|When I googled penile fracture GIFs, this was the first result|
This week in TMI Friday we look at a case study from Taiwan, in which we hear about the many strange and interesting causes of penile fracture.
In the years between 1999 and 2007, there were 13 sufferers of penile fracture reported to Mackay Memorial hospital in Taipei.
For those of you who are not aware of what penile fracture is, it generally only occurs when a penis is fully erect. In this state, it is supported by blood flooding into the corpora cavernosa. This is what causes the penis to harden. A penile fracture occurs when an extreme force damages the corpora cavernosa , causing the blood to flood out, and for the penis to "Fracture". This fracture is frequently signalled by a cracking noise and an immediate loss of boner. It can be repaired with surgery, although four of the patients refused this treatment, instead opting for icepacks and painkillers.
The most common cause of penile fracture in this study was through violent sexual intercourse, afflicting seven patients. Three patients suffered from penile fracture due to vigorous masturbation. In one unfortunate case, the patient was sleeping, and rolled onto his erection, which was broken by his body weight.

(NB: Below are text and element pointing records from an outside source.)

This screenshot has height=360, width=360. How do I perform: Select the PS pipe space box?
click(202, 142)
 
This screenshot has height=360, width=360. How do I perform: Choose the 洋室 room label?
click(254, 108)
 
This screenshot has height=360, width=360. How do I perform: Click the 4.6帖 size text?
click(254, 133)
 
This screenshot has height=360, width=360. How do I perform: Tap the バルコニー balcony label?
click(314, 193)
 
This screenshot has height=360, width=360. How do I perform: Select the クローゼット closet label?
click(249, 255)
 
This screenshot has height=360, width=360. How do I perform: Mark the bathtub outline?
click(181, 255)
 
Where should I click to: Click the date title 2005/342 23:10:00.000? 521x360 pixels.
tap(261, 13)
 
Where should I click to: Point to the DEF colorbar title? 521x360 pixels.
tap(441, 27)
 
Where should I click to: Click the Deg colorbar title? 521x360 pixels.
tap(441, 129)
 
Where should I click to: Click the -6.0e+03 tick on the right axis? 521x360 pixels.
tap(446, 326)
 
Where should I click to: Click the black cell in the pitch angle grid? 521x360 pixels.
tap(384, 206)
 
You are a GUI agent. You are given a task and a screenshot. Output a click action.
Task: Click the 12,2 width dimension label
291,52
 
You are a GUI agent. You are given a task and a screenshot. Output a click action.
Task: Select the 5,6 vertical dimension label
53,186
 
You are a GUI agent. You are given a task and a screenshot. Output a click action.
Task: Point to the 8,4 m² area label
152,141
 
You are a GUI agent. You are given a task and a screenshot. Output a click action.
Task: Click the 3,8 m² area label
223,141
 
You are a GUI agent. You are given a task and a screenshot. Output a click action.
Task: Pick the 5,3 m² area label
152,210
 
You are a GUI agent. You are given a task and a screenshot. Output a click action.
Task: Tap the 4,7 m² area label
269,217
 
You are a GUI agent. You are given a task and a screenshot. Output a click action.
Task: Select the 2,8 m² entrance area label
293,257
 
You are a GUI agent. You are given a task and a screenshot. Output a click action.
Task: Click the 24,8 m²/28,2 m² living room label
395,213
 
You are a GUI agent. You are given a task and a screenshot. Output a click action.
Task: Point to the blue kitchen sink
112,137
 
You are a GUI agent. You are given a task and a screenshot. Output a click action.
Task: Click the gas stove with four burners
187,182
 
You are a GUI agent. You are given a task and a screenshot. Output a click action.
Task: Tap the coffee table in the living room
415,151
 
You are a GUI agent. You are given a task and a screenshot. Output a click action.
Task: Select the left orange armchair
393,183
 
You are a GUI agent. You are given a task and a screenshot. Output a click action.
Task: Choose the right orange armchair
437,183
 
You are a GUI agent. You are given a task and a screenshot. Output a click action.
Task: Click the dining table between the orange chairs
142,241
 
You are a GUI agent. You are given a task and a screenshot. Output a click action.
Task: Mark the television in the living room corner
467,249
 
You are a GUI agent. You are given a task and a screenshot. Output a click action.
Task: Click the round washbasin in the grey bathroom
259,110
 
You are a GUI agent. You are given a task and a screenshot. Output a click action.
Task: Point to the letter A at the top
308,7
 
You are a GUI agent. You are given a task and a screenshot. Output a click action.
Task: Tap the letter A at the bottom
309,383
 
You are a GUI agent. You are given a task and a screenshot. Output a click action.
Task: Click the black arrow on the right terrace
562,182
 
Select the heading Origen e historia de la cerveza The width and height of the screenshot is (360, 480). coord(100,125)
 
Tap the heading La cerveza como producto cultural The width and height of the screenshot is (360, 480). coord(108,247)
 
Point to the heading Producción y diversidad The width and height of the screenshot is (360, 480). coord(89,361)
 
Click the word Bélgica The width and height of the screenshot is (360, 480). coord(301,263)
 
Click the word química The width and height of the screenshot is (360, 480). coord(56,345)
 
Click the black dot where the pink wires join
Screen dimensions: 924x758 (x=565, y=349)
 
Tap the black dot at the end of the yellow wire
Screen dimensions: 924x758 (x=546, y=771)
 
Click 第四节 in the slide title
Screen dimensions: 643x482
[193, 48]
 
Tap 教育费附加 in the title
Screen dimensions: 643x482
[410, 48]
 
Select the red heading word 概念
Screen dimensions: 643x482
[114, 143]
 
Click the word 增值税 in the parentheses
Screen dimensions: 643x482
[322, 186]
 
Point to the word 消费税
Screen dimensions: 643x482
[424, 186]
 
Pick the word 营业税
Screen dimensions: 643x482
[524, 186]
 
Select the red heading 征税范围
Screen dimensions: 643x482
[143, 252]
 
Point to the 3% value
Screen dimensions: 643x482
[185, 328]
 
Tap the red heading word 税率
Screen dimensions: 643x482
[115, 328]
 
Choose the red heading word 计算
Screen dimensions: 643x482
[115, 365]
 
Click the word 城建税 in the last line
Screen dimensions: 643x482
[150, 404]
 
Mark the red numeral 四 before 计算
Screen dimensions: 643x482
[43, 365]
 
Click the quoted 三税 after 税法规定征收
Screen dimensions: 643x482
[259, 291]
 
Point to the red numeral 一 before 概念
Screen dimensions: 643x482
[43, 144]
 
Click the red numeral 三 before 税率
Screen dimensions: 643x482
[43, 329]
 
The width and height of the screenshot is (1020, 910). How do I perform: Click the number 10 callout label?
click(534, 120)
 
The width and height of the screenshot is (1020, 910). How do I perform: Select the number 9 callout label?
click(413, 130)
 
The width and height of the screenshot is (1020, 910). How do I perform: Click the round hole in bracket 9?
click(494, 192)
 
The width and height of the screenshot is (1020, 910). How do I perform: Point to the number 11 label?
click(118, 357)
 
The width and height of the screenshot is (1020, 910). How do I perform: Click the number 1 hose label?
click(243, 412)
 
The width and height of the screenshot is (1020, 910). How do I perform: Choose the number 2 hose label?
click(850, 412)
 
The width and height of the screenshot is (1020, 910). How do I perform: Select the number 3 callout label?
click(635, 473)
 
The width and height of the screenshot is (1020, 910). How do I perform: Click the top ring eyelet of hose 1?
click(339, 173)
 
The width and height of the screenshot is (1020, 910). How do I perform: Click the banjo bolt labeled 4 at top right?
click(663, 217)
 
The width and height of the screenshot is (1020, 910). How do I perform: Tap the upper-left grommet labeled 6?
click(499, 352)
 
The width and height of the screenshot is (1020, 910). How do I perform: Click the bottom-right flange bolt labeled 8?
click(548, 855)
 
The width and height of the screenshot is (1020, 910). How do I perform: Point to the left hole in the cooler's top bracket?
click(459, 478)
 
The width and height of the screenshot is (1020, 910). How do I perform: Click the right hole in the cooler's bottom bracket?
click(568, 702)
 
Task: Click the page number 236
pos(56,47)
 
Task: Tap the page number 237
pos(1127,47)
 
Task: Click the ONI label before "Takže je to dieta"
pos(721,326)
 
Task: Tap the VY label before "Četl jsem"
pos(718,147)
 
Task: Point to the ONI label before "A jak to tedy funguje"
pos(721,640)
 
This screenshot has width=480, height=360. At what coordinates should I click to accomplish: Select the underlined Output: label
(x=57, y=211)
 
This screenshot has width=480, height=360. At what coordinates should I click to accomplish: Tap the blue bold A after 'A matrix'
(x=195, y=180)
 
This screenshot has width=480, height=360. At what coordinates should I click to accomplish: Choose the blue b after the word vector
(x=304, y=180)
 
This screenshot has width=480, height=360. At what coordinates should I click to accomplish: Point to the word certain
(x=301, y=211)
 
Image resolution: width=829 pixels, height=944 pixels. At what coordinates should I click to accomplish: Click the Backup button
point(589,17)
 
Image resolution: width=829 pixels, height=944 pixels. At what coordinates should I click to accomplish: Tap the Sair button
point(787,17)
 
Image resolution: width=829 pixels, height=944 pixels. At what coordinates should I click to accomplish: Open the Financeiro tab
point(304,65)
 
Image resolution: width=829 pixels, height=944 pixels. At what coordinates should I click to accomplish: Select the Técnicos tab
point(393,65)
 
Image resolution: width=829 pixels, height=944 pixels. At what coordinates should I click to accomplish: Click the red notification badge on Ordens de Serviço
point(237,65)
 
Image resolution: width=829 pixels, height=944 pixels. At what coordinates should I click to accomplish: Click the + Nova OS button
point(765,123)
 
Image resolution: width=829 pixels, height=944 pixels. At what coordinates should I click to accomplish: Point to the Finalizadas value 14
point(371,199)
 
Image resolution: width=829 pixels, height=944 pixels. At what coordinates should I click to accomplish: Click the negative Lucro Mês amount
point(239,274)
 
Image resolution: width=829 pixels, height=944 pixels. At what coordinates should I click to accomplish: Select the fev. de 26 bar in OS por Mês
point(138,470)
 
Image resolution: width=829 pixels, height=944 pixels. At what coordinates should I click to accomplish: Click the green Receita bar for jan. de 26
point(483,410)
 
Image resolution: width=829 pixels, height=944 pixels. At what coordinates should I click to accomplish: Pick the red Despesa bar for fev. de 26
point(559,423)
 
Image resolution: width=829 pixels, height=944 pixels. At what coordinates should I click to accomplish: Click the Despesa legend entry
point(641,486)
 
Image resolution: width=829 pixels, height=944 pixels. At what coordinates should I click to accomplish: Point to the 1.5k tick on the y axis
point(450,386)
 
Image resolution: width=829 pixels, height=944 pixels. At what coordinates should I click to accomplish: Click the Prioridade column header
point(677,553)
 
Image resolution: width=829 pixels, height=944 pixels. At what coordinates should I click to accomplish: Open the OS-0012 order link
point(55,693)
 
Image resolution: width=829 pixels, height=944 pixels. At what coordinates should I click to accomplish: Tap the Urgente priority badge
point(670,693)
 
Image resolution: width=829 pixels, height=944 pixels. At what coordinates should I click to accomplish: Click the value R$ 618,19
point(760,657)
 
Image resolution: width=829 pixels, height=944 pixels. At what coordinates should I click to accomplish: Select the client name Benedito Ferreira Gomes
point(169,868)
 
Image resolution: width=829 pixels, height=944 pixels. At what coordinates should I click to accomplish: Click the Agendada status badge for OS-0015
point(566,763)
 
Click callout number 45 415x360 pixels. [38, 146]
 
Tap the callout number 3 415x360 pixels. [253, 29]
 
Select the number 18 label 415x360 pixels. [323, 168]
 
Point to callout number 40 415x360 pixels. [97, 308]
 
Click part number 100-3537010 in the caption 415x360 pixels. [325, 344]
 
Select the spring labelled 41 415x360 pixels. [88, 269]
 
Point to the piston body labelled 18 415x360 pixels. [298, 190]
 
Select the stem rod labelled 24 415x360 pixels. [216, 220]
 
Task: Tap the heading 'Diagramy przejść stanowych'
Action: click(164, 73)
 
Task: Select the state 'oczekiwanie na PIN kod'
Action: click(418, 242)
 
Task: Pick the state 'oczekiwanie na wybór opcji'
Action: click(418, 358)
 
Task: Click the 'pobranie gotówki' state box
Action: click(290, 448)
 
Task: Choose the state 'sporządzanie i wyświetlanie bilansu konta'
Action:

However, the most interesting cases of penile fracture were the final two patients, who suffered their injuries whilst performing a practice known as Chiu Chiu Shen Gong. From what I've read about it, it is a specialised set of exercises devised by martial artists which allows one to lift heavy objects using only the power of one's boner. To perfect this practice no doubt requires dedication, discipline and no doubt a tolerance for pain.
When performing chiu chiu shen gong, a heavy object is lifted by a string which was looped around the penile base with or without scrotal involvement. Penile fracture occurred ........ when the heavy object was suddenly picked up using the penis
What is even more interesting is one of the patients broke their penis, not once, but on two separate occasions whilst attempting to lift heavy weights with their dong. That is dedication, and history does not relate whether they indeed became masters of boner-fu, but in my heart I hope that somewhere, out there, they are using their skills to fight crime.